The Beast From 20,000 Fathoms

Year: 1953
Cast: Paul Christian as Prof. Tom Nesbitt
Paula Raymond as Dr. Lee Hunter
Cecil Kellway as Dr. Thurgood Elson
Kenneth Tobey as Col. Jack Evans
Lee Van Cleef as Corporal Stone
Length: BW- 80 minutes
Budget: $210,000
Director: Eugene Lourie
Cinematography: Jack Russell
Distributor: Warner Bros.
Gross revenue: $5,000,000

Interesting Tidbits

The Beast From 20,000 Fathoms is one of my all-time favorite monster/sci-fi movie. The stop-motion animation by Ray Harryhausen is fantastic.

The story is based on the article The Fog Horn by Ray Bradbury and published in the saturday Evening Post. The movie credits says the following "suggested by a story by Ray Bradbury."

Character actor Lee Van Cleef has a small role in the movie. He played a military sharpshooter who fires the radioactive isotope into the beast to kill it.

Kenneth tobeyAnother great character actor who plays a role is Kenneth Tobey. He starred in two other notable sci-fi movies, The Thing From Another World and It Came From Beneath the Sea.

Ray Harryhausen originally wanted Max Steiner to do the score. He liked his music for King Kong. Though under contract to Warner Brothers, Steiner had too many other commitments. In a way that was good because the score by David Buttolph was excellent. It really set the mood and helped create a scary and suspenseful atmosphere.

The dinosaur drawings that Paul Christian goes through to identify the beast that he saw in the Arctic were by artist Charles Robert Knight (1874 - 1953.) Knight was interested in nature and animals - epecially prehistoric animals.

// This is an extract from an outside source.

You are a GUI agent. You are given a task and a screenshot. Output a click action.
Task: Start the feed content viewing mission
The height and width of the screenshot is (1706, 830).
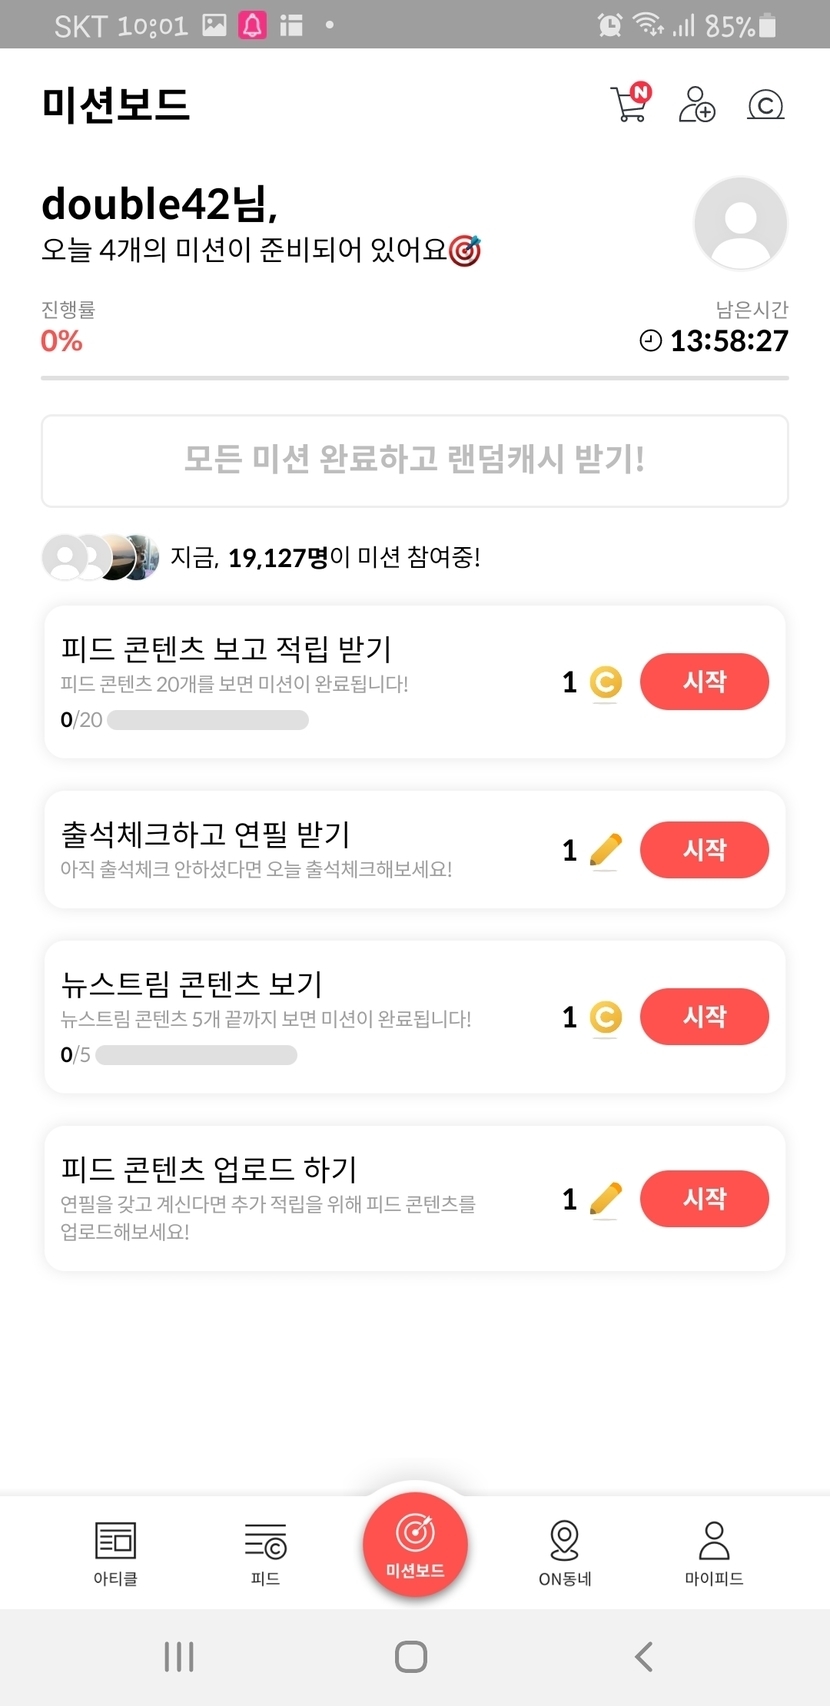pos(704,682)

The beast is called a Rhedosaurus. It is not a true dinosaur, and was designed purely by the outstanding imagination of Ray Harryhausen

No dinosaur ever possessed semi-sprawling legs. And he was portrayed as a quadrupedal predator, unlike any true theropod.


In a project known as Operation experiment, an atomic explosion is set off in the Arctic. The blast frees the beast who presumably had been frozen alive for thousands of years.

The resurrected monster is seen by Prof. Nesbitt who barely escapes with his life. He is flown to a hospital in New York City to be treated for his injuries.

In the meantime, the beast somehow makes its way to New York following the Eastern seaboard. Along the way he destroys a fishing boat somewhere in the Grand Banks and another near Marquette, Canada. It wreaks a lighthouse in Maine and destroys buildings in Massachusetts.

Ending up in New York, the beast goes on a rampage and kills 180 people. One particularly dramatic scene shows the monster picking up a policeman by his head and killing him.

Convention military weapons though wounding the monster, cannot seem to stop it. Compounding the problem is that the beast carries a contagious disease which infects everyone who comes into contact with its blood.

Because of the disease, Prof. Nesbitt says that the monster cannot be blown up or burned up. The air would carry diseased particles all over. He then comes up with the idea of shooting it with a radioactive isotope.

The beast is trapped in Coney Island where sharpshooter Lee Van Cleef shoots the isotope into an open wound in the beast's neck. He finally dies in one bone chilling scream of agony.